Entidades lançam manual contra censura e perseguição a professores

Documento traz estratégias pedagógicas e jurídicas para que professores e gestores enfrentem casos de assédio e intimidação. Liberdade de cátedra é garantida pela Constituição de 1988

POR JOÃO MARINHO | 27/11/2018

As reuniões da Comissão Especial que analisa o PL n.º 7180/14 (Escola sem Partido) têm sido marcadas por polêmicas. Relatório do deputado Flavinho (PSC-SP) é favorável à proposta. Para os contrários ao projeto, o texto impede que professores exerçam o senso crítico. Foto: Dida Sampaio/Estadão (Reprodução).

Em resposta aos ataques sofridos pelo movimento Escola sem Partido e por grupos religiosos e conservadores, 60 entidades nacionais ligadas à Educação e direitos humanos lançaram um manual de defesa contra perseguições a professores e contra a censura nas escolas.

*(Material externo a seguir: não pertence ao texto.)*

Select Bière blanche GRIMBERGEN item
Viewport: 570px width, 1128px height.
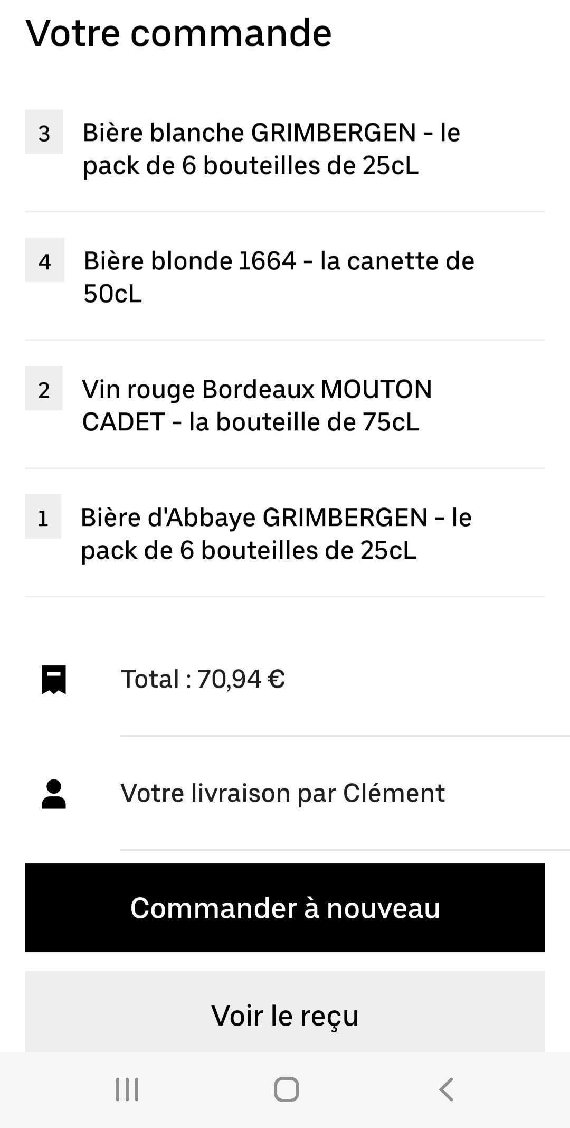271,148
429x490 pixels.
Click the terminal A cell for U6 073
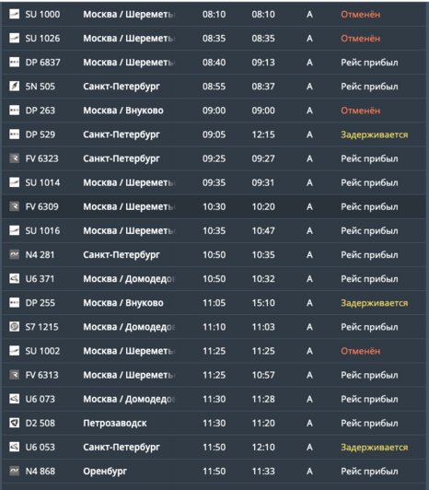[309, 399]
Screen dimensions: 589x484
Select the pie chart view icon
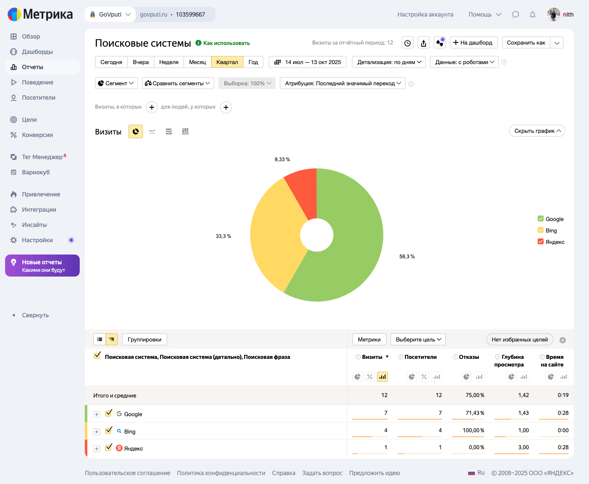click(136, 131)
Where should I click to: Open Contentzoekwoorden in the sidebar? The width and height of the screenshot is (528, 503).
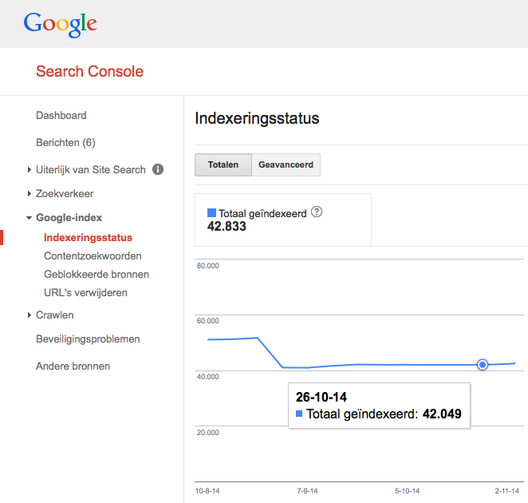point(93,256)
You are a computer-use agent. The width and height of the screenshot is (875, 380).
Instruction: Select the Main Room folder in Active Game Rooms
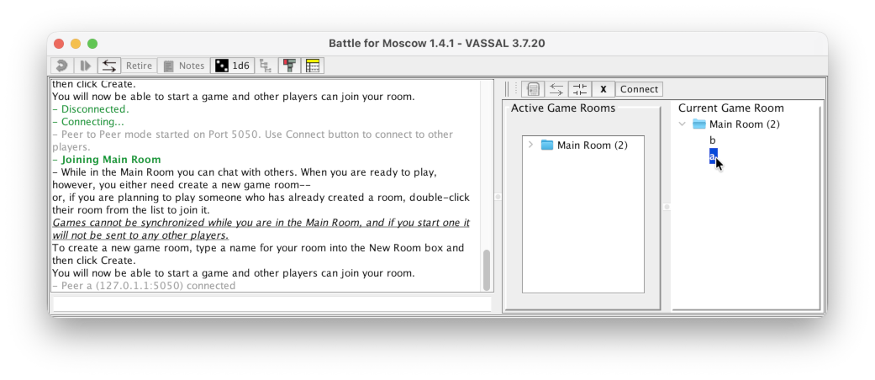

O Manual de Defesa contra a Censura nas Escolas traz uma série de estratégias pedagógicas e jurídicas para que docentes, gestores e outros personagens que atuam em escolas públicas e privadas enfrentem casos de perseguição, intimidação e assédio. Segundo as entidades, o material foi estruturado, inclusive, em torno de 11 casos reais de ataque contra professores ou unidades de ensino.

“Este Manual foi elaborado como uma resposta às agressões dirigidas a professoras e professores e a escolas como estratégias de ataque de movimentos reacionários à liberdade de ensino e ao pluralismo de concepções pedagógicas, princípios previstos na Constituição Federal […]. De fato, debater e elaborar respostas legítimas e adequadas às violações individuais sofridas por docentes, estudantes e escolas foi o movimento inicial deste compromisso coletivo, mas compreendê-las no contexto do ataque sistemático ao direito à educação de crianças, adolescentes, jovens e adultos permitiu pensar a defesa como estratégia de transformação do ambiente do conflito, como afirmação dos princípios éticos, políticos e jurídicos que dão suporte à educação brasileira em suas diferentes etapas e modalidades”, afirma o documento.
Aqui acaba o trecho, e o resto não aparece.